=== WHAT IS NEEDED ===
A word-for-word restatement of the full listing is required.

=== RECORD SET ===
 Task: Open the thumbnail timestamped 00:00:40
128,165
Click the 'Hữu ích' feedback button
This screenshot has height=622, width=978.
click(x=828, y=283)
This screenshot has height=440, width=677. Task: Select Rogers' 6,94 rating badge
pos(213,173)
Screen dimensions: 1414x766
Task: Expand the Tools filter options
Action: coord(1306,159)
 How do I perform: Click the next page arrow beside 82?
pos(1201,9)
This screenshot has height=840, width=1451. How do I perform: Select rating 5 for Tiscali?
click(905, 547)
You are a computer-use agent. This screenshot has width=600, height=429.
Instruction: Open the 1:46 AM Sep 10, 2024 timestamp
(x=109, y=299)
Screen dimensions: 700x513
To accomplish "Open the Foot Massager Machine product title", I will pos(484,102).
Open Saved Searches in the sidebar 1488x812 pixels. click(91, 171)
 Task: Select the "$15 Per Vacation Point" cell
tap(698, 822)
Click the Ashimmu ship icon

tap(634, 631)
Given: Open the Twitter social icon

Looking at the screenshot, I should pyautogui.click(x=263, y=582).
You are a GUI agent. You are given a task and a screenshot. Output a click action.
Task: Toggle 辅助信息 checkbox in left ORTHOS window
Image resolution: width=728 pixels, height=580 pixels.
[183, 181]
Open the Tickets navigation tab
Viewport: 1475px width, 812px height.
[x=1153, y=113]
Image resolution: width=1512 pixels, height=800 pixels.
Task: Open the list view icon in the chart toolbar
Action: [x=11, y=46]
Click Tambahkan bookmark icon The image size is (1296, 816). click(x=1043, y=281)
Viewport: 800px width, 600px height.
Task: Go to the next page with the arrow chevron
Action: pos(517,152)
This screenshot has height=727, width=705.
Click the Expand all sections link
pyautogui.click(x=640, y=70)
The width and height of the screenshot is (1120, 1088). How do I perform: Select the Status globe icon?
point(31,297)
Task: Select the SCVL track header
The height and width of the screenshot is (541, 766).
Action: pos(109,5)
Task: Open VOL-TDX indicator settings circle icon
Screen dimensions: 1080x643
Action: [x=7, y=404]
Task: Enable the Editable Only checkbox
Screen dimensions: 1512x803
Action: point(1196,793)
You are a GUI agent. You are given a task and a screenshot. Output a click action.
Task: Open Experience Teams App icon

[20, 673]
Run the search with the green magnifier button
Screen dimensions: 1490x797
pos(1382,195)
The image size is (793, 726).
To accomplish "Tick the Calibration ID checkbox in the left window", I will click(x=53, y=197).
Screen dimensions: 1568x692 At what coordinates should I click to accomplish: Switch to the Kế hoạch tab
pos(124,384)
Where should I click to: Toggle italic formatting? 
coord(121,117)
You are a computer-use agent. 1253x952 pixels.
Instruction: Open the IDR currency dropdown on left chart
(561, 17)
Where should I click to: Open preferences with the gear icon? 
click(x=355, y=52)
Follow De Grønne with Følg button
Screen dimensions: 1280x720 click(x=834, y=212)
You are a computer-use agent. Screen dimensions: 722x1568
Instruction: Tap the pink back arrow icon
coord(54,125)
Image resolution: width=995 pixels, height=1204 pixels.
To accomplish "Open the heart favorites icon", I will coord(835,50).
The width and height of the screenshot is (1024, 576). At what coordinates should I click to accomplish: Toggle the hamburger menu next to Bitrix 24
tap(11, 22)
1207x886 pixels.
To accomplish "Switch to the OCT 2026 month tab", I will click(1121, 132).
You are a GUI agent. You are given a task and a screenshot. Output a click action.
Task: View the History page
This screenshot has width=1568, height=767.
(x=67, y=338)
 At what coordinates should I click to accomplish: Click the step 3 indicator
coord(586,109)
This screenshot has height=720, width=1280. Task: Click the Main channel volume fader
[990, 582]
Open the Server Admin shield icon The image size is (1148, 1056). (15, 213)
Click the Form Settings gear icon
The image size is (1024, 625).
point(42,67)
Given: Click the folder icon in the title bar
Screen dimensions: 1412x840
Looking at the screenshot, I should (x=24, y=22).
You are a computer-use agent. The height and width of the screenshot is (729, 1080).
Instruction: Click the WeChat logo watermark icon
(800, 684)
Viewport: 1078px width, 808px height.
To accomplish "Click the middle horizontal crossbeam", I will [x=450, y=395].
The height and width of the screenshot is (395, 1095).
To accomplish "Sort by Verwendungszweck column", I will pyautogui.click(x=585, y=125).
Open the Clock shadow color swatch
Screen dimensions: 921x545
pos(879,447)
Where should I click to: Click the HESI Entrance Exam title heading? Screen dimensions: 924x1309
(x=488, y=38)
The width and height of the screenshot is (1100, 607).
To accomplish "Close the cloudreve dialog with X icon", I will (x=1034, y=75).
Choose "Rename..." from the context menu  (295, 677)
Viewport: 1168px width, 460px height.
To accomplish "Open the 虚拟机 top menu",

=== SOLUTION FOR THIS TASK ===
 Task: Open the thumbnail timestamped 00:00:40
128,165
Click the 'Hữu ích' feedback button
This screenshot has height=622, width=978.
click(x=828, y=283)
This screenshot has height=440, width=677. Task: Select Rogers' 6,94 rating badge
pos(213,173)
Screen dimensions: 1414x766
Task: Expand the Tools filter options
Action: coord(1306,159)
 How do I perform: Click the next page arrow beside 82?
pos(1201,9)
This screenshot has height=840, width=1451. How do I perform: Select rating 5 for Tiscali?
click(905, 547)
You are a computer-use agent. This screenshot has width=600, height=429.
Instruction: Open the 1:46 AM Sep 10, 2024 timestamp
(x=109, y=299)
Screen dimensions: 700x513
To accomplish "Open the Foot Massager Machine product title", I will pos(484,102).
Open Saved Searches in the sidebar 1488x812 pixels. click(91, 171)
 Task: Select the "$15 Per Vacation Point" cell
tap(698, 822)
Click the Ashimmu ship icon

tap(634, 631)
Given: Open the Twitter social icon

Looking at the screenshot, I should pyautogui.click(x=263, y=582).
You are a GUI agent. You are given a task and a screenshot. Output a click action.
Task: Toggle 辅助信息 checkbox in left ORTHOS window
Image resolution: width=728 pixels, height=580 pixels.
[183, 181]
Open the Tickets navigation tab
Viewport: 1475px width, 812px height.
[x=1153, y=113]
Image resolution: width=1512 pixels, height=800 pixels.
Task: Open the list view icon in the chart toolbar
Action: [x=11, y=46]
Click Tambahkan bookmark icon The image size is (1296, 816). click(x=1043, y=281)
Viewport: 800px width, 600px height.
Task: Go to the next page with the arrow chevron
Action: pos(517,152)
This screenshot has height=727, width=705.
Click the Expand all sections link
pyautogui.click(x=640, y=70)
The width and height of the screenshot is (1120, 1088). How do I perform: Select the Status globe icon?
point(31,297)
Task: Select the SCVL track header
The height and width of the screenshot is (541, 766).
Action: pos(109,5)
Task: Open VOL-TDX indicator settings circle icon
Screen dimensions: 1080x643
Action: [x=7, y=404]
Task: Enable the Editable Only checkbox
Screen dimensions: 1512x803
Action: point(1196,793)
You are a GUI agent. You are given a task and a screenshot. Output a click action.
Task: Open Experience Teams App icon

[20, 673]
Run the search with the green magnifier button
Screen dimensions: 1490x797
pos(1382,195)
The image size is (793, 726).
To accomplish "Tick the Calibration ID checkbox in the left window", I will click(x=53, y=197).
Screen dimensions: 1568x692 At what coordinates should I click to accomplish: Switch to the Kế hoạch tab
pos(124,384)
Where should I click to: Toggle italic formatting? 
coord(121,117)
You are a computer-use agent. 1253x952 pixels.
Instruction: Open the IDR currency dropdown on left chart
(561, 17)
Where should I click to: Open preferences with the gear icon? 
click(x=355, y=52)
Follow De Grønne with Følg button
Screen dimensions: 1280x720 click(x=834, y=212)
You are a computer-use agent. Screen dimensions: 722x1568
Instruction: Tap the pink back arrow icon
coord(54,125)
Image resolution: width=995 pixels, height=1204 pixels.
To accomplish "Open the heart favorites icon", I will coord(835,50).
The width and height of the screenshot is (1024, 576). At what coordinates should I click to accomplish: Toggle the hamburger menu next to Bitrix 24
tap(11, 22)
1207x886 pixels.
To accomplish "Switch to the OCT 2026 month tab", I will click(1121, 132).
You are a GUI agent. You are given a task and a screenshot. Output a click action.
Task: View the History page
This screenshot has width=1568, height=767.
(x=67, y=338)
 At what coordinates should I click to accomplish: Click the step 3 indicator
coord(586,109)
This screenshot has height=720, width=1280. Task: Click the Main channel volume fader
[990, 582]
Open the Server Admin shield icon The image size is (1148, 1056). (15, 213)
Click the Form Settings gear icon
The image size is (1024, 625).
point(42,67)
Given: Click the folder icon in the title bar
Screen dimensions: 1412x840
Looking at the screenshot, I should (x=24, y=22).
You are a computer-use agent. The height and width of the screenshot is (729, 1080).
Instruction: Click the WeChat logo watermark icon
(800, 684)
Viewport: 1078px width, 808px height.
To accomplish "Click the middle horizontal crossbeam", I will [x=450, y=395].
The height and width of the screenshot is (395, 1095).
To accomplish "Sort by Verwendungszweck column", I will pyautogui.click(x=585, y=125).
Open the Clock shadow color swatch
Screen dimensions: 921x545
pos(879,447)
Where should I click to: Click the HESI Entrance Exam title heading? Screen dimensions: 924x1309
(x=488, y=38)
The width and height of the screenshot is (1100, 607).
To accomplish "Close the cloudreve dialog with X icon", I will (x=1034, y=75).
Choose "Rename..." from the context menu  (295, 677)
Viewport: 1168px width, 460px height.
To accomplish "Open the 虚拟机 top menu",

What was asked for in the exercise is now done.